Must be something about Ebola that it makes its victims want to travel around during the incubation period.
It should be extremely unlikely that this patient infected anyone on that flight - but unlikely isn't impossible. However, the nurses caring for Duncan were told only to do self-monitoring, rather than the more intrusive monitoring by health officials, because they were perceived as being "not really at risk." If they believed they were quite safe and were only monitoring at all out of an abundance of caution, there would be no reason for them to avoid public transportation. It is appearing under American conditions that sharing housing or even a bed with a patient in early stages is less risky than performing some aspects of medical care, with typical protective gear and training, on a patient who has become extremely ill. This is problematic because some of those staff must use public transportation just to get to wok.
Nurses have said that staff caring for Duncan were actually caring for other patients on the same day. If these two nurses got droplets or aerosol on a suit, say, which then got on their skin during disrobing and eventually infected them, then went to other patients' rooms, it is not impossible that they could have touched something else with that skin surface and exposed another patient. This seems unwise, and I bet they will change it quickly. But then, if involved nursing staff at a community hospital must be considered semi-high-risk for infection, should they not care for non-Ebola patients until 21 days after their last contact with an Ebola patient? It's been noted that nurses at this hospital are not unionized and have very little clout with management. Will the hospital pay for them to take three weeks' vacation (which I would say they have richly earned)?
This whole episode makes me worry about our care-system. In Nigeria, the Replication factor went from an estimated value of two, to about .4 once they got serious. Our system insists on trying its best to save each patient, almost regardless of cost. In the case of patient zero, R is at least 2. Can we give good care, and minimize R at the same time? At least in the unawakened state at one hospital the answer is no.
Well we are trying a lot harder now, CDC teams ready to swoop in and take over. Hopes its enough.
In Nigeria, that happened in the same way it is happening here. A few people got infected by one person arriving from a different country, then it died out. Which is interesting.
The nurses are not working in the hospital, and are on paid leave, according to the recent news conference.
Or maybe it is unpaid leave....
@ 16 & 17 :
Think of it this way-- those nurses who are union members may be and more likely are on paid leave while those, if any, who aren't union members are not or are _much_ less likely to be, on paid leave.

(Collected data)
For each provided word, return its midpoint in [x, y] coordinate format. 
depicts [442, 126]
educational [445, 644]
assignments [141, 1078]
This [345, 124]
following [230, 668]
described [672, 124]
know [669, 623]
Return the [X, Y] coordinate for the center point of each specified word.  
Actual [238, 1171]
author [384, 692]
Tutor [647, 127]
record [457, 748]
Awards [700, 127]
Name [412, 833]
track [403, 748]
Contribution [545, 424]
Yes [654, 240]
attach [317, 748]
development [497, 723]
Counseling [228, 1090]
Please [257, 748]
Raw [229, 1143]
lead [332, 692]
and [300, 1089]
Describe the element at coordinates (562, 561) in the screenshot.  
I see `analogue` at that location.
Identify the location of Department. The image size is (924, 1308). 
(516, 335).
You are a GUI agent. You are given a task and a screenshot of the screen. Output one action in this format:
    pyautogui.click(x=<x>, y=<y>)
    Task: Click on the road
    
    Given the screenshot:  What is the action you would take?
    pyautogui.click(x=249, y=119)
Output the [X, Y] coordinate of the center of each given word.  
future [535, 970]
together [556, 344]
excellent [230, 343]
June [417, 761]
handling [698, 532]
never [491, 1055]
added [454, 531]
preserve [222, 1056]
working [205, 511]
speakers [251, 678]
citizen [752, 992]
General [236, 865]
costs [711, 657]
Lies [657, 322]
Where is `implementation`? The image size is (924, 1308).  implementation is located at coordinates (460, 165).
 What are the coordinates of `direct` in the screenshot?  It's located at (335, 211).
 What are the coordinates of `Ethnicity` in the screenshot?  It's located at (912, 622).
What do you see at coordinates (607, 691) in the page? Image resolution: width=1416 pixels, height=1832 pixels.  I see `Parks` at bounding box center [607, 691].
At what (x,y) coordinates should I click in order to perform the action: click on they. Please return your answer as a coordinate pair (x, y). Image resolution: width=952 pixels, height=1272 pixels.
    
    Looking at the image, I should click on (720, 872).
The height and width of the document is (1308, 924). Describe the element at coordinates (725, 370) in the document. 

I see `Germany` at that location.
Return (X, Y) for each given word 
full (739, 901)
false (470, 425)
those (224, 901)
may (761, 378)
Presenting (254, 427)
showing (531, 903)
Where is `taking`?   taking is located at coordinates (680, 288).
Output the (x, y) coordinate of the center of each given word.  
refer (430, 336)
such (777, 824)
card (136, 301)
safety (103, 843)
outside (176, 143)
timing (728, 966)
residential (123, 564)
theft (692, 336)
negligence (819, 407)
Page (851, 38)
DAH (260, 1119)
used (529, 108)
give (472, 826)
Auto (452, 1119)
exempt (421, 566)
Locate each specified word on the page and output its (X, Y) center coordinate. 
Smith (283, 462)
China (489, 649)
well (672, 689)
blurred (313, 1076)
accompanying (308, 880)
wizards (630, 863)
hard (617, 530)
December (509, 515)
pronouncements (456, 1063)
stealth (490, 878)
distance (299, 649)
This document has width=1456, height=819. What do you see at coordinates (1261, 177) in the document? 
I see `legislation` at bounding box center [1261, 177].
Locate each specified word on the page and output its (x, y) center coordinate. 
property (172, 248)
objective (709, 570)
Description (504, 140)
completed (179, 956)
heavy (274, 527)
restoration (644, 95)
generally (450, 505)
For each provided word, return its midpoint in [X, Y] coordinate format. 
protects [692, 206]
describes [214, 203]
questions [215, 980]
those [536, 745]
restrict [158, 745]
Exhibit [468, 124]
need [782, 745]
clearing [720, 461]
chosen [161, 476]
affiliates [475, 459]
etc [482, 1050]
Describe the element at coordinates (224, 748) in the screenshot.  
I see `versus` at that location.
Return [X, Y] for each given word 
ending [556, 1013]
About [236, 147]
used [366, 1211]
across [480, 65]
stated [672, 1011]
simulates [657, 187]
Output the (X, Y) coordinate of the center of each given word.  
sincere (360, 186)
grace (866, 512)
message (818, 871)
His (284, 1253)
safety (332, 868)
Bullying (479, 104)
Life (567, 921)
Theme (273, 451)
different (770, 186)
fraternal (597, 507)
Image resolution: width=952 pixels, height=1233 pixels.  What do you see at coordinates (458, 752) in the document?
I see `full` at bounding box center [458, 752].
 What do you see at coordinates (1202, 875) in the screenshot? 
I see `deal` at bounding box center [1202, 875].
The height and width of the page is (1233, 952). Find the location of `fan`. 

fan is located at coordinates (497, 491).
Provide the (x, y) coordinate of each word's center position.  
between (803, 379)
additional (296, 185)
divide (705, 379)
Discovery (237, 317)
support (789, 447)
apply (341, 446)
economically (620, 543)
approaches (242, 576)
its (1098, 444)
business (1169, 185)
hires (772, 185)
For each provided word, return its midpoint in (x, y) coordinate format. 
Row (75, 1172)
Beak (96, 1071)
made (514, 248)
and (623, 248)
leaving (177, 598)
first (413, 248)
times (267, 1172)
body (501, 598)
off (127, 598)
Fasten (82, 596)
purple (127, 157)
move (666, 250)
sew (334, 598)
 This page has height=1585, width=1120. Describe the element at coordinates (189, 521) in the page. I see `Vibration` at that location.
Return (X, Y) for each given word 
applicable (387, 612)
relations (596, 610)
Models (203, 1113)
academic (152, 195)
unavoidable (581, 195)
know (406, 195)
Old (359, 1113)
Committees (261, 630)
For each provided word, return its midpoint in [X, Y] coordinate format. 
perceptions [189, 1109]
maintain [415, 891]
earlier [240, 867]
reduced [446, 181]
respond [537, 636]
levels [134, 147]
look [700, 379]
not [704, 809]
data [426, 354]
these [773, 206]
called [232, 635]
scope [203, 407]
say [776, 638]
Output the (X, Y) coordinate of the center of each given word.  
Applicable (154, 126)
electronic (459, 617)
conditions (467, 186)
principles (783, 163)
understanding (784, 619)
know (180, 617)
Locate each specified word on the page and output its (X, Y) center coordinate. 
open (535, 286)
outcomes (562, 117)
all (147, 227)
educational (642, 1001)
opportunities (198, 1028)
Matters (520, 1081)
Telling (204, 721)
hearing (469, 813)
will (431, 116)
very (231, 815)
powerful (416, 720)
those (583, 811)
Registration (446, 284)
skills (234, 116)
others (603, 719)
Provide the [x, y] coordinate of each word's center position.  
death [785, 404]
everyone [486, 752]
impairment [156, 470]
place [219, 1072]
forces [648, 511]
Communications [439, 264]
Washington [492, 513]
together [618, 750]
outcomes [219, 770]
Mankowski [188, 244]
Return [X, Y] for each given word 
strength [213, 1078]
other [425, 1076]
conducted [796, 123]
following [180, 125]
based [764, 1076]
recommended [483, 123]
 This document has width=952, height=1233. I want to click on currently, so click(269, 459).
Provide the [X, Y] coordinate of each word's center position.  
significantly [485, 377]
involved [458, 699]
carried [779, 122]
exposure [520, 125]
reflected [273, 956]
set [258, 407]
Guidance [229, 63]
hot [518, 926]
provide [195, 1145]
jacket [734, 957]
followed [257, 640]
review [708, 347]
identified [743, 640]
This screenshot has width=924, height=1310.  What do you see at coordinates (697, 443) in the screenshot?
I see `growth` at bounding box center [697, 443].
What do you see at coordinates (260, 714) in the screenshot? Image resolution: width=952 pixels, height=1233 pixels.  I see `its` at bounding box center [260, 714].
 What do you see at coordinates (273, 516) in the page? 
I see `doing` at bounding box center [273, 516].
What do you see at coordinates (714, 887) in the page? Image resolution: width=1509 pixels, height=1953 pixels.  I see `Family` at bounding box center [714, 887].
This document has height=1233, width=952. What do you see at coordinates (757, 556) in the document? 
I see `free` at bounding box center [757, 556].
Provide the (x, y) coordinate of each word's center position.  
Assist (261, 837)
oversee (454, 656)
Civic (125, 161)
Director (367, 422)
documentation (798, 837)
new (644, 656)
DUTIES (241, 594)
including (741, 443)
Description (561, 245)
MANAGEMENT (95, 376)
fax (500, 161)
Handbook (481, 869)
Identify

Task. Update the Ebola discussion starting at "This whole episode" and ending at "is unpaid leave....", swapping "CDC" for "federal". You can set the records aside; nothing here depends on them.

Finished exercise.
This whole episode makes me worry about our care-system. In Nigeria, the Replication factor went from an estimated value of two, to about .4 once they got serious. Our system insists on trying its best to save each patient, almost regardless of cost. In the case of patient zero, R is at least 2. Can we give good care, and minimize R at the same time? At least in the unawakened state at one hospital the answer is no.
Well we are trying a lot harder now, federal teams ready to swoop in and take over. Hopes its enough.
In Nigeria, that happened in the same way it is happening here. A few people got infected by one person arriving from a different country, then it died out. Which is interesting.
The nurses are not working in the hospital, and are on paid leave, according to the recent news conference.
Or maybe it is unpaid leave....